Dataset entries

- Opening Delimiter -

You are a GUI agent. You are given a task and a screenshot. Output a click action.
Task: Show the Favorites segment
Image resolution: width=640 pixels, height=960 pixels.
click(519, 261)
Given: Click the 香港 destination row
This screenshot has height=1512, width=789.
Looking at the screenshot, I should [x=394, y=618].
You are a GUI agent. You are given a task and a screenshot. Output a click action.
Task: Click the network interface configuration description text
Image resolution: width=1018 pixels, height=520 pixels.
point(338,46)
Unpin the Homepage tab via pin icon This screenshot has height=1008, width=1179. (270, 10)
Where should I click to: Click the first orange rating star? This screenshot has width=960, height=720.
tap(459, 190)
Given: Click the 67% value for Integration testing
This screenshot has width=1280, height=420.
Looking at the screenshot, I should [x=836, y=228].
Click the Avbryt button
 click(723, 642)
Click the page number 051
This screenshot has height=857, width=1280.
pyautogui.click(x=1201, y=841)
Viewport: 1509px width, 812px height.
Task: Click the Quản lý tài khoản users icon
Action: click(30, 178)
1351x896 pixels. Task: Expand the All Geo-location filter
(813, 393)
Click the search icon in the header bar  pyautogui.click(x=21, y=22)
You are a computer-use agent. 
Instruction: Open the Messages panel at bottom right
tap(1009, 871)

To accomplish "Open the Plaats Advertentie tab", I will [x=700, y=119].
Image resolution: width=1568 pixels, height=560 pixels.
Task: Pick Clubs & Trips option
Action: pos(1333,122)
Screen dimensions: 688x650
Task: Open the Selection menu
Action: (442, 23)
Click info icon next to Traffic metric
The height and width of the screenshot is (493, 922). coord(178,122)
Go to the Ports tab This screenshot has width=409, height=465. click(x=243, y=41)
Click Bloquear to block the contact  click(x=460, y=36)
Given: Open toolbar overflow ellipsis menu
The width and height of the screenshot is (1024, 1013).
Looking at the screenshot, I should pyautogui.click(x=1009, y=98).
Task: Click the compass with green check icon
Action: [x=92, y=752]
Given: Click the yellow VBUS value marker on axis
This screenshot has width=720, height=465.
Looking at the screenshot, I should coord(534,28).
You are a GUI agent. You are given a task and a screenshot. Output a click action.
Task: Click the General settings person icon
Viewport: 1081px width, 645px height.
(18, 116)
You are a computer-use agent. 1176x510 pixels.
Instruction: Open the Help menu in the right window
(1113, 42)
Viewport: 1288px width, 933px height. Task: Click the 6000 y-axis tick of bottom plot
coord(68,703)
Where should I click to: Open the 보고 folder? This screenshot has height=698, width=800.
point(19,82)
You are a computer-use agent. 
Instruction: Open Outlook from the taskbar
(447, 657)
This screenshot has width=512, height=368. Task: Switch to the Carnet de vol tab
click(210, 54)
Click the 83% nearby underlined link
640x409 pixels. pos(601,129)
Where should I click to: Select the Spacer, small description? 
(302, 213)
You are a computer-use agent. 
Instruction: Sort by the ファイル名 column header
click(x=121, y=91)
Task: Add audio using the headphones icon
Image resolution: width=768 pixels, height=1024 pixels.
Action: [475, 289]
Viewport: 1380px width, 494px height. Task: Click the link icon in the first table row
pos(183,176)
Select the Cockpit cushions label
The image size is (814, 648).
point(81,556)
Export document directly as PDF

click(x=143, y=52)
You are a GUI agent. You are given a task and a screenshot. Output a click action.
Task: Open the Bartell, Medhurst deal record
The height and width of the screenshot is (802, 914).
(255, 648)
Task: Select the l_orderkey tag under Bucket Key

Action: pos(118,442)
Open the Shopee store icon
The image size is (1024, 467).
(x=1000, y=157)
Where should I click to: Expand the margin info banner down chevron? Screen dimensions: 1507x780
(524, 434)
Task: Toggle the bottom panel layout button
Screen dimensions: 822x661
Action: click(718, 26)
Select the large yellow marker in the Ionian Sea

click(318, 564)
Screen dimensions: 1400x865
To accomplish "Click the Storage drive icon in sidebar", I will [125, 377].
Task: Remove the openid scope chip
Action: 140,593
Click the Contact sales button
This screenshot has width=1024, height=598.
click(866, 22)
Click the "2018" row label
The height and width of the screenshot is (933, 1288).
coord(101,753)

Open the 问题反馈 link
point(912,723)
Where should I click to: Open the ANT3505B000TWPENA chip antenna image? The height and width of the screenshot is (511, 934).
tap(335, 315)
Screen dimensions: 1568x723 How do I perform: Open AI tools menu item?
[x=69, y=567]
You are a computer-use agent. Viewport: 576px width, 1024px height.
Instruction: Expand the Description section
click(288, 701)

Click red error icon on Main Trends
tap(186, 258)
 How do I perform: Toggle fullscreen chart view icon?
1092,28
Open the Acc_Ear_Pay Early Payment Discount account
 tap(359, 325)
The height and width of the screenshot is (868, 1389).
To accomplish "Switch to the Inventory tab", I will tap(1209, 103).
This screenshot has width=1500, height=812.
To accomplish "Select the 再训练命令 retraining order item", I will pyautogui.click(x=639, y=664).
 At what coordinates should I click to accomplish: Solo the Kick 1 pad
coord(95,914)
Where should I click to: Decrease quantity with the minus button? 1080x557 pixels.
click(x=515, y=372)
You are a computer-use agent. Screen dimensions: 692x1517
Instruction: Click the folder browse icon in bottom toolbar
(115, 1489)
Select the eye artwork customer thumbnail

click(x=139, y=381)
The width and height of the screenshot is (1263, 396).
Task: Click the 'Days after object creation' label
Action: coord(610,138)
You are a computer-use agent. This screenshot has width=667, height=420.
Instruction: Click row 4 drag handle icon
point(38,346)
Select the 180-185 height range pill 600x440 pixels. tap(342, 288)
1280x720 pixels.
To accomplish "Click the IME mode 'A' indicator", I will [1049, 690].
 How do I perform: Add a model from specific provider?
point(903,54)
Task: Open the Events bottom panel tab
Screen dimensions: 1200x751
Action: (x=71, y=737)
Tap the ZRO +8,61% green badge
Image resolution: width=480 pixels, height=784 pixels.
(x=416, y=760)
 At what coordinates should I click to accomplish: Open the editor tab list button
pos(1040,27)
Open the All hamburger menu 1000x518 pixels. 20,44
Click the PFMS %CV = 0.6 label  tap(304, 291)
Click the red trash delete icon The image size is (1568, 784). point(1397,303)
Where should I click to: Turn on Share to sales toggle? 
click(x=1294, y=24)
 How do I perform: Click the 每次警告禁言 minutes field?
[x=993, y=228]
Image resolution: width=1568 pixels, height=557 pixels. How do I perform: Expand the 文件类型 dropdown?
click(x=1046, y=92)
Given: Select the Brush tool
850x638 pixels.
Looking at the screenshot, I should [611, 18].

- Closing Delimiter -

AIM OF THE EXERCISE :: Output the data above without altering a line.

SOLUTION FOR THIS PROBLEM ::
You are a GUI agent. You are given a task and a screenshot. Output a click action.
Task: Show the Favorites segment
Image resolution: width=640 pixels, height=960 pixels.
click(519, 261)
Given: Click the 香港 destination row
This screenshot has height=1512, width=789.
Looking at the screenshot, I should [x=394, y=618].
You are a GUI agent. You are given a task and a screenshot. Output a click action.
Task: Click the network interface configuration description text
Image resolution: width=1018 pixels, height=520 pixels.
point(338,46)
Unpin the Homepage tab via pin icon This screenshot has height=1008, width=1179. (270, 10)
Where should I click to: Click the first orange rating star? This screenshot has width=960, height=720.
tap(459, 190)
Given: Click the 67% value for Integration testing
This screenshot has width=1280, height=420.
Looking at the screenshot, I should [x=836, y=228].
Click the Avbryt button
 click(723, 642)
Click the page number 051
This screenshot has height=857, width=1280.
pyautogui.click(x=1201, y=841)
Viewport: 1509px width, 812px height.
Task: Click the Quản lý tài khoản users icon
Action: click(30, 178)
1351x896 pixels. Task: Expand the All Geo-location filter
(813, 393)
Click the search icon in the header bar  pyautogui.click(x=21, y=22)
You are a computer-use agent. 
Instruction: Open the Messages panel at bottom right
tap(1009, 871)

To accomplish "Open the Plaats Advertentie tab", I will [x=700, y=119].
Image resolution: width=1568 pixels, height=560 pixels.
Task: Pick Clubs & Trips option
Action: pos(1333,122)
Screen dimensions: 688x650
Task: Open the Selection menu
Action: (442, 23)
Click info icon next to Traffic metric
The height and width of the screenshot is (493, 922). coord(178,122)
Go to the Ports tab This screenshot has width=409, height=465. click(x=243, y=41)
Click Bloquear to block the contact  click(x=460, y=36)
Given: Open toolbar overflow ellipsis menu
The width and height of the screenshot is (1024, 1013).
Looking at the screenshot, I should pyautogui.click(x=1009, y=98).
Task: Click the compass with green check icon
Action: [x=92, y=752]
Given: Click the yellow VBUS value marker on axis
This screenshot has width=720, height=465.
Looking at the screenshot, I should coord(534,28).
You are a GUI agent. You are given a task and a screenshot. Output a click action.
Task: Click the General settings person icon
Viewport: 1081px width, 645px height.
(18, 116)
You are a computer-use agent. 1176x510 pixels.
Instruction: Open the Help menu in the right window
(1113, 42)
Viewport: 1288px width, 933px height. Task: Click the 6000 y-axis tick of bottom plot
coord(68,703)
Where should I click to: Open the 보고 folder? This screenshot has height=698, width=800.
point(19,82)
You are a computer-use agent. 
Instruction: Open Outlook from the taskbar
(447, 657)
This screenshot has width=512, height=368. Task: Switch to the Carnet de vol tab
click(210, 54)
Click the 83% nearby underlined link
640x409 pixels. pos(601,129)
Where should I click to: Select the Spacer, small description? 
(302, 213)
You are a computer-use agent. 
Instruction: Sort by the ファイル名 column header
click(x=121, y=91)
Task: Add audio using the headphones icon
Image resolution: width=768 pixels, height=1024 pixels.
Action: [475, 289]
Viewport: 1380px width, 494px height. Task: Click the link icon in the first table row
pos(183,176)
Select the Cockpit cushions label
The image size is (814, 648).
point(81,556)
Export document directly as PDF

click(x=143, y=52)
You are a GUI agent. You are given a task and a screenshot. Output a click action.
Task: Open the Bartell, Medhurst deal record
The height and width of the screenshot is (802, 914).
(255, 648)
Task: Select the l_orderkey tag under Bucket Key

Action: pos(118,442)
Open the Shopee store icon
The image size is (1024, 467).
(x=1000, y=157)
Where should I click to: Expand the margin info banner down chevron? Screen dimensions: 1507x780
(524, 434)
Task: Toggle the bottom panel layout button
Screen dimensions: 822x661
Action: click(718, 26)
Select the large yellow marker in the Ionian Sea

click(318, 564)
Screen dimensions: 1400x865
To accomplish "Click the Storage drive icon in sidebar", I will [125, 377].
Task: Remove the openid scope chip
Action: 140,593
Click the Contact sales button
This screenshot has width=1024, height=598.
click(866, 22)
Click the "2018" row label
The height and width of the screenshot is (933, 1288).
coord(101,753)

Open the 问题反馈 link
point(912,723)
Where should I click to: Open the ANT3505B000TWPENA chip antenna image? The height and width of the screenshot is (511, 934).
tap(335, 315)
Screen dimensions: 1568x723 How do I perform: Open AI tools menu item?
[x=69, y=567]
You are a computer-use agent. Viewport: 576px width, 1024px height.
Instruction: Expand the Description section
click(288, 701)

Click red error icon on Main Trends
tap(186, 258)
 How do I perform: Toggle fullscreen chart view icon?
1092,28
Open the Acc_Ear_Pay Early Payment Discount account
 tap(359, 325)
The height and width of the screenshot is (868, 1389).
To accomplish "Switch to the Inventory tab", I will tap(1209, 103).
This screenshot has width=1500, height=812.
To accomplish "Select the 再训练命令 retraining order item", I will pyautogui.click(x=639, y=664).
 At what coordinates should I click to accomplish: Solo the Kick 1 pad
coord(95,914)
Where should I click to: Decrease quantity with the minus button? 1080x557 pixels.
click(x=515, y=372)
You are a computer-use agent. Screen dimensions: 692x1517
Instruction: Click the folder browse icon in bottom toolbar
(115, 1489)
Select the eye artwork customer thumbnail

click(x=139, y=381)
The width and height of the screenshot is (1263, 396).
Task: Click the 'Days after object creation' label
Action: coord(610,138)
You are a computer-use agent. This screenshot has width=667, height=420.
Instruction: Click row 4 drag handle icon
point(38,346)
Select the 180-185 height range pill 600x440 pixels. tap(342, 288)
1280x720 pixels.
To accomplish "Click the IME mode 'A' indicator", I will [1049, 690].
 How do I perform: Add a model from specific provider?
point(903,54)
Task: Open the Events bottom panel tab
Screen dimensions: 1200x751
Action: (x=71, y=737)
Tap the ZRO +8,61% green badge
Image resolution: width=480 pixels, height=784 pixels.
(x=416, y=760)
 At what coordinates should I click to accomplish: Open the editor tab list button
pos(1040,27)
Open the All hamburger menu 1000x518 pixels. 20,44
Click the PFMS %CV = 0.6 label  tap(304, 291)
Click the red trash delete icon The image size is (1568, 784). point(1397,303)
Where should I click to: Turn on Share to sales toggle? 
click(x=1294, y=24)
 How do I perform: Click the 每次警告禁言 minutes field?
[x=993, y=228]
Image resolution: width=1568 pixels, height=557 pixels. How do I perform: Expand the 文件类型 dropdown?
click(x=1046, y=92)
Given: Select the Brush tool
850x638 pixels.
Looking at the screenshot, I should [611, 18].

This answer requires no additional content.